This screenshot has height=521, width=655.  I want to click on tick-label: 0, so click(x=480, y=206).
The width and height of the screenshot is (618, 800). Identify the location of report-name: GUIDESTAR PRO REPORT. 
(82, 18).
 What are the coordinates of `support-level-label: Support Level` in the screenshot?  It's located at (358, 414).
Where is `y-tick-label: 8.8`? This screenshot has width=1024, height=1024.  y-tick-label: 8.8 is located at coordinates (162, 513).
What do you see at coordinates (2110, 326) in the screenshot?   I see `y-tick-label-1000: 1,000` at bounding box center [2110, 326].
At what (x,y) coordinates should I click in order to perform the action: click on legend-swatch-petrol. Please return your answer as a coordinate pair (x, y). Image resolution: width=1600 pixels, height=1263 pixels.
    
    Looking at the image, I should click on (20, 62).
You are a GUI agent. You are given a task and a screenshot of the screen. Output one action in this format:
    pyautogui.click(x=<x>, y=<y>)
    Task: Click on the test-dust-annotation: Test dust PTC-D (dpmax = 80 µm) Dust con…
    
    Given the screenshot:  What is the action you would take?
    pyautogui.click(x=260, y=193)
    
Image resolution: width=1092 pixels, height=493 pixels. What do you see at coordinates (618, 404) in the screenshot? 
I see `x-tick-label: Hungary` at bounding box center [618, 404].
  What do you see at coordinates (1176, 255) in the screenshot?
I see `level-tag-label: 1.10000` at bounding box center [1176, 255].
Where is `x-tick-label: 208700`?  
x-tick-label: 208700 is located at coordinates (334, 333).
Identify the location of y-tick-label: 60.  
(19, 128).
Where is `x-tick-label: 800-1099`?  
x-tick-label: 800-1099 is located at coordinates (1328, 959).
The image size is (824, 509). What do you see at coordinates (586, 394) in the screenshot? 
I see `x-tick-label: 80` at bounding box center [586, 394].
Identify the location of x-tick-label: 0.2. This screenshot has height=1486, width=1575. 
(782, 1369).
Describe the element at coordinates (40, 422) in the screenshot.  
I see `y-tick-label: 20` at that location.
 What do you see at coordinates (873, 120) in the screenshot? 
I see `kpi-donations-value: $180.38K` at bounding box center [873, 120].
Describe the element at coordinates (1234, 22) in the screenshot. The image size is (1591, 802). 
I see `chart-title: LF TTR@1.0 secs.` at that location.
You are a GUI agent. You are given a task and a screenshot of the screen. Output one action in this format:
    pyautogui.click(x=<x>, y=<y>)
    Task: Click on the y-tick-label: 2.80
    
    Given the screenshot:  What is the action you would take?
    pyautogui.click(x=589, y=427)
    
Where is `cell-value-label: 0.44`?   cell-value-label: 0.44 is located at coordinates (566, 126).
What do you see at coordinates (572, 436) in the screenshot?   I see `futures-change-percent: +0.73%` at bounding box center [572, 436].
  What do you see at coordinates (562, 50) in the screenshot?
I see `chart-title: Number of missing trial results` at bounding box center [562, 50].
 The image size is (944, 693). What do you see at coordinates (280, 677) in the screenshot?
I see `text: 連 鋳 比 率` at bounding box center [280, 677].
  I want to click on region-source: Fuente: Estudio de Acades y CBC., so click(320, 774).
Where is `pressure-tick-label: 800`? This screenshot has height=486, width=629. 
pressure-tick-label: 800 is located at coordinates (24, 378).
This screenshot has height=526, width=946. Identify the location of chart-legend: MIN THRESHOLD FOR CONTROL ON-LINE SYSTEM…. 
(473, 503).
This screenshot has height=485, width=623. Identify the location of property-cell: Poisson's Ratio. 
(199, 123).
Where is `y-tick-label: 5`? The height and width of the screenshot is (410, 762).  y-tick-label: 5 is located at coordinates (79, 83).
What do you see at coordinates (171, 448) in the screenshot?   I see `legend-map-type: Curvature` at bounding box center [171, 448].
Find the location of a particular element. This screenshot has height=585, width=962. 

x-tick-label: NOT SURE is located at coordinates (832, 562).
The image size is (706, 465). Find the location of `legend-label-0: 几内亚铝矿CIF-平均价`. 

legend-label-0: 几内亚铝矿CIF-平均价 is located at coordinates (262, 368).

## GOAL OF THE EXERCISE
Lay out the lines above, from the line with "Image resolution: width=1092" up to and including the line with "center [873, 120].", as a Markdown table with the columns Row and Line text. Number each row and omit any blank lines.

## SOLVED PROBLEM
| Row | Line text |
|---|---|
| 1 | Image resolution: width=1092 pixels, height=493 pixels. What do you see at coordinates (618, 404) in the screenshot?  |
| 2 | I see `x-tick-label: Hungary` at bounding box center [618, 404]. |
| 3 |   What do you see at coordinates (1176, 255) in the screenshot? |
| 4 | I see `level-tag-label: 1.10000` at bounding box center [1176, 255]. |
| 5 | Where is `x-tick-label: 208700`?   |
| 6 | x-tick-label: 208700 is located at coordinates (334, 333). |
| 7 | Identify the location of y-tick-label: 60.   |
| 8 | (19, 128). |
| 9 | Where is `x-tick-label: 800-1099`?   |
| 10 | x-tick-label: 800-1099 is located at coordinates (1328, 959). |
| 11 | The image size is (824, 509). What do you see at coordinates (586, 394) in the screenshot?  |
| 12 | I see `x-tick-label: 80` at bounding box center [586, 394]. |
| 13 | Identify the location of x-tick-label: 0.2. This screenshot has height=1486, width=1575.  |
| 14 | (782, 1369). |
| 15 | Describe the element at coordinates (40, 422) in the screenshot.   |
| 16 | I see `y-tick-label: 20` at that location. |
| 17 |  What do you see at coordinates (873, 120) in the screenshot?  |
| 18 | I see `kpi-donations-value: $180.38K` at bounding box center [873, 120]. |